- [WHAT IS NEEDED]: Please set the lines down again exactly, from the top of the entries through the line that contains "Task: Click 编辑(E) to edit selected path".

(THE DATA begins)

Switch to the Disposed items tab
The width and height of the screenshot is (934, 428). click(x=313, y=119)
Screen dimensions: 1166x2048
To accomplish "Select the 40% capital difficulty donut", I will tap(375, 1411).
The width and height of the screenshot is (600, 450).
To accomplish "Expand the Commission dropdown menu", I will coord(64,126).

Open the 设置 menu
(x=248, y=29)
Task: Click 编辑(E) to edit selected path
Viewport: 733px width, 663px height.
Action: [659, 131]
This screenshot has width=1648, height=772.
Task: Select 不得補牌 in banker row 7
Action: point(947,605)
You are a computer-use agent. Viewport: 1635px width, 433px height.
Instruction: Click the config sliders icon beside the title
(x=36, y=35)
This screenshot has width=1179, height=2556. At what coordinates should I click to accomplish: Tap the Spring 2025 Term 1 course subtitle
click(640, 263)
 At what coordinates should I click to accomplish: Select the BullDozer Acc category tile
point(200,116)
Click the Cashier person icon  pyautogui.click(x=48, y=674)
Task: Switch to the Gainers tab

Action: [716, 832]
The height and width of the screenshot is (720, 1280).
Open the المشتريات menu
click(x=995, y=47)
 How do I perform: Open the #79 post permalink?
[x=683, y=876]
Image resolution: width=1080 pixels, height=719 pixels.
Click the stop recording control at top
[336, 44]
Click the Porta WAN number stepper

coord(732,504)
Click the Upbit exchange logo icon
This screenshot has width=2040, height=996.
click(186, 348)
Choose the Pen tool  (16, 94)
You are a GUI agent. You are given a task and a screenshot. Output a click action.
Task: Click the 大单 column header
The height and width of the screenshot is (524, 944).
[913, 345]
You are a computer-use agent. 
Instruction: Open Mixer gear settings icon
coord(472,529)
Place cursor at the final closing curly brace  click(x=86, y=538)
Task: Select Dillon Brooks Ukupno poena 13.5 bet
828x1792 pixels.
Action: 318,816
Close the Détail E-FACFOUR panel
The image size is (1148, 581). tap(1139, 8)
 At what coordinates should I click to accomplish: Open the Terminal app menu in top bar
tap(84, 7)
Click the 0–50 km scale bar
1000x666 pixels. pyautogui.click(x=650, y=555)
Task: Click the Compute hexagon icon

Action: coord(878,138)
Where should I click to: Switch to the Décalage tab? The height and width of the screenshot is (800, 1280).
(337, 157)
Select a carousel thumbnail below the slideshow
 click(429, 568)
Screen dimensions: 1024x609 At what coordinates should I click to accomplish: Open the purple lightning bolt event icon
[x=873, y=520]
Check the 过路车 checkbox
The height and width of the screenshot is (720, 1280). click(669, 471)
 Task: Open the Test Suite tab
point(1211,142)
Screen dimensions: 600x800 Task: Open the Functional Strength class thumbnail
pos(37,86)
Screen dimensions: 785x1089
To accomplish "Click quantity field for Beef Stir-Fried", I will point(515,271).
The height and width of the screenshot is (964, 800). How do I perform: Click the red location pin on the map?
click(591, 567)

(THE DATA ends)

- [TASK RESULT]:
Switch to the Disposed items tab
The width and height of the screenshot is (934, 428). click(x=313, y=119)
Screen dimensions: 1166x2048
To accomplish "Select the 40% capital difficulty donut", I will tap(375, 1411).
The width and height of the screenshot is (600, 450).
To accomplish "Expand the Commission dropdown menu", I will coord(64,126).

Open the 设置 menu
(x=248, y=29)
Task: Click 编辑(E) to edit selected path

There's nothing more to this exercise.